The exPrior
package is written in a flexible manner, such that it can assimilate data that come in the form of measurements, bounds, or moments. To exemplify this flexibility, let us use in this example synthetic data from three sites called S1, S2, and S3. From Site S1 we have data in the form of bounds, where the minimum value of a property of S1 is 2, and its maximum value is 4. Site S2 has data in the form of moments, where the first moment, or site mean, is 2, while the second moment, or site variance, is 0.1. Finally, site S3 has three measurements. The code below shows how to format the data in R such that it can be read into genExPrior()
.
library(devtools)
## Loading required package: usethis
load_all()
## Warning: 1 components of `...` were not used.
##
## We detected these problematic arguments:
## * `action`
##
## Did you misspecify an argument?
## Loading exPrior
## Loading required package: nimble
## nimble version 0.8.0 is loaded.
## For more information on NIMBLE and a User Manual,
## please visit http://R-nimble.org.
##
## Attaching package: 'nimble'
## The following object is masked from 'package:stats':
##
## simulate
##
## Attaching package: 'testthat'
## The following object is masked from 'package:devtools':
##
## test_file
library(exPrior)
Under the assumption that the site specific parameter follows a normal distribution, the function genExPrior
takes in three parameters. First, exdata
is a data frame where the first column contains the data and the second column is a site index where the data come from. Second, $\theta$
is a vector of numerical values where to evaluate the prior distribution. Finally, niter
is an integer for the sample size in the MCMC that is used to evaluate unknown \(\mu_i, \sigma^2_j\) at each site i ( i = 1, 2, 3 in our case). By default it is set to \(10^5\), which is an effective sample size for MCMC. Users are free to choose a different sample size. Putting the data of the three sites into dataframe, we have:
exdata_S1 = data.frame(val=c(2,4), site_id=rep('S1',2), type=c('bound.min','bound.max'))

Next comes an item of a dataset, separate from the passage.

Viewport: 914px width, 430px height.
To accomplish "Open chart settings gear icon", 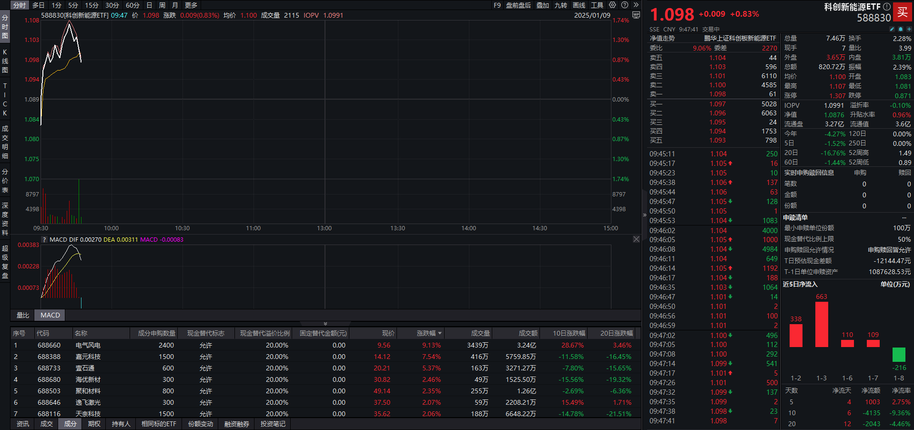I will click(612, 5).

exdata_S2 = data.frame(val=c(2,0.1), site_id=rep('S2',2), type=c('moment.1','moment.2'))
exdata_S3 = data.frame(val=c(2,3,4), site_id=rep('S3',3), type=c('meas','meas','meas'))

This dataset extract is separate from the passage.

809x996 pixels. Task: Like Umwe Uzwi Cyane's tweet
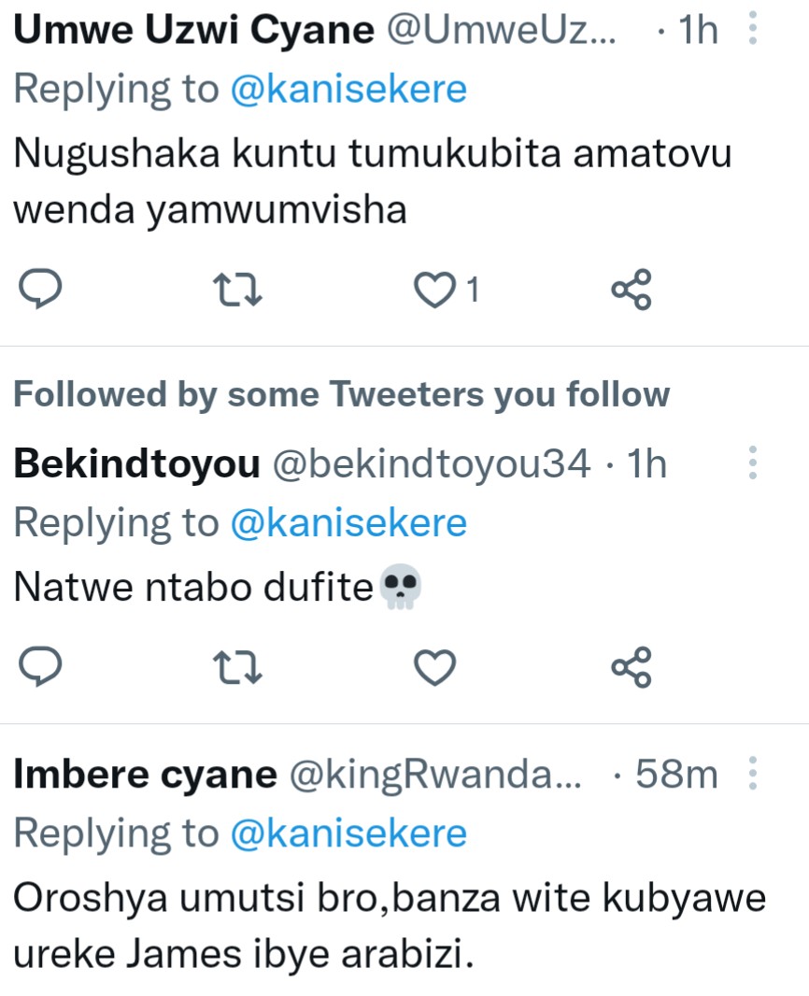coord(433,291)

exdata_multitype <- rbind(exdata_S1, exdata_S2, exdata_S3)
exdata_multitype
## val site_id type
## 1 2.0 S1 bound.min
## 2 4.0 S1 bound.max
## 3 2.0 S2 moment.1
## 4 0.1 S2 moment.2
## 5 2.0 S3 meas
## 6 3.0 S3 meas
## 7 4.0 S3 meas
theta = seq(from=-10, to=10, by=0.1)
Running genExPrior
with these arguments, we attain the prior distribution for \(\theta\) as well as the posterior hyperparameters of our Bayesian hierarchical model.
resExPrior = genExPrior(exdata = exdata_multitype, theta = theta)
## defining model...
## building model...
## setting data and initial values...
## running calculate on model (any error reports that follow may simply reflect missing values in model variables) ...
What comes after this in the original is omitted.